Дорожный саквояж пришлось заменить старой торбой, так как она привлекала гораздо меньше внимания. Бело-чёрное монашеское одеяние с широкими рукавами и глубоким капюшоном оказалось мне вполне впору. Вместо пояса я повязал пурпурную верёвку, говорящую о том, что я принял обет молчания. Карл позаботился о моём маскараде и легенде. Последняя была неказиста и проста: мне рекомендовалось помалкивать и побольше мотать головой, благо верёвка должна была избавить меня от большинства глупых вопросов.
Я немного волновался оттого, что мог попасть впросак с монастырским укладом, которого я ни черта не знал. Спасало лишь то, что я удачно умел корчить из себя идиота. Главное, держаться как можно более уверенно и нагло. Тогда половину твоих ошибок спишут на дурной характер.
Когда до монастырских стен оставалось всего ничего, я увидел на дороге Гансика. Он свернул в рощу, и я последовал за ним через лопухи и крапиву.
Две лошади стояли привязанные к деревьям, прикреплённые к их сёдлам дорожные сумки оказались пузатыми. Гансик ткнул в одну из них пальцем:
— Здесь Карл приготовил для тебя подарки.
Я расстегнул застёжку, запустил руку внутрь и нащупал гладкую деревянную рукоять небольшого пистолета. А затем ещё одну.
— Фербергские
[18]
. Хорошо, — сказал я, извлекая оружие на свет.

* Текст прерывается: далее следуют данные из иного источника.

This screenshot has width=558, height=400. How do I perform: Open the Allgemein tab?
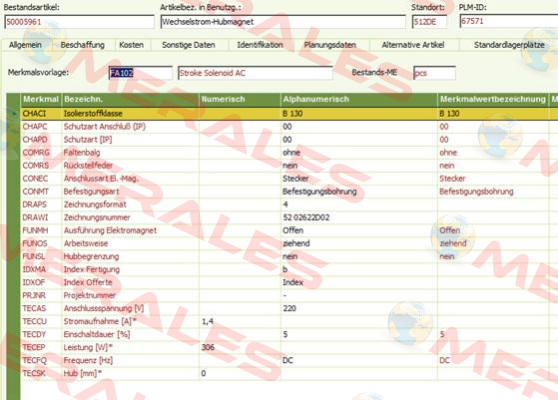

Подобные игрушки появились лет десять назад, серьёзно потеснив арбалеты. Впрочем, я всё же предпочитаю пользоваться последними. Шумят меньше и не надо постоянно следить за зажжённым фитилём. Арбалет, кстати говоря, тоже был приторочен к луке седла. Но его, в отличие от пистолетов, я трогать не стал. Такую штуку под монашеской одеждой не спрячешь.
— Что с Карлом?
— За ним ходят двое законников, — сказал Гансик. — Час назад они заглядывали в «Под русалкой», пытались узнать, что он там забыл.
— Значит, времени ещё меньше, чем мы думали. Кстати, ты не видел в Тринсе кого-нибудь из одушевлённых?
— Нет. Внутри тебя ждут наши старые друзья. Вот здесь лежит кошелёк. Отдай его им. Карл передаёт пожелания удачи.
Не ответив ни слова, я отправился обратно на дорогу. Отсюда до монастыря идти было не больше трёх минут спокойным шагом. Возле запертых ворот, небольших, но на первый взгляд очень надёжных, горели факелы.
На моё счастье, у аскетичных иеравитов принято вести себя замкнуто, потому как я не собирался выбривать на голове тонзуру — но никого из них не смущало, что человек прячет лицо под капюшоном, а руки — в рукавах. А уж обеты молчания здесь и вовсе встречались на каждом шагу, что мне было абсолютно на руку. Пару часов мой спектакль не вызовет ни у кого подозрений, а большего и не надо.
Я взялся за тяжёлое кольцо калитки, несколько раз бухнул им о металлическую пластину и принялся ждать. Что хорошо в монашеских орденах — они всегда пускают на постой своих братьев, не оставляя их ночевать на пороге. Очень по-христиански, на мой взгляд.
Окошко в калитке распахнулось, на меня глянула злобная пропитая рожа. Увидев мою одежду, она буркнула:
— Из какого монастыря, брат?
Я с сожалением покачал головой. Он наконец-то разглядел в сгущающихся сумерках мой пояс-верёвку, ругнулся и тут же получил затрещину от кого-то невидимого. Скривился, захлопнул окошко, загремел засовом, отпер калитку, держа в руках фонарь:
— Заходи.
Я сделал шаг и оказался в монастыре, очень надеясь, что выйти отсюда будет столь же просто, как войти.
Кроме привратника здесь были ещё двое. Пожилой монах, с лицом очень похожим на помятую сливу, который и отвесил подзатыльник товарищу за то, что тот выругался, и верзила, возвышавшийся над нами на две головы. По мне, драться с таким — очень близко к самоубийству. Справиться с подобной тушей можно, только если уронить на неё мельничный жёрнов.
— Ты из богомольцев? — спросил пожилой.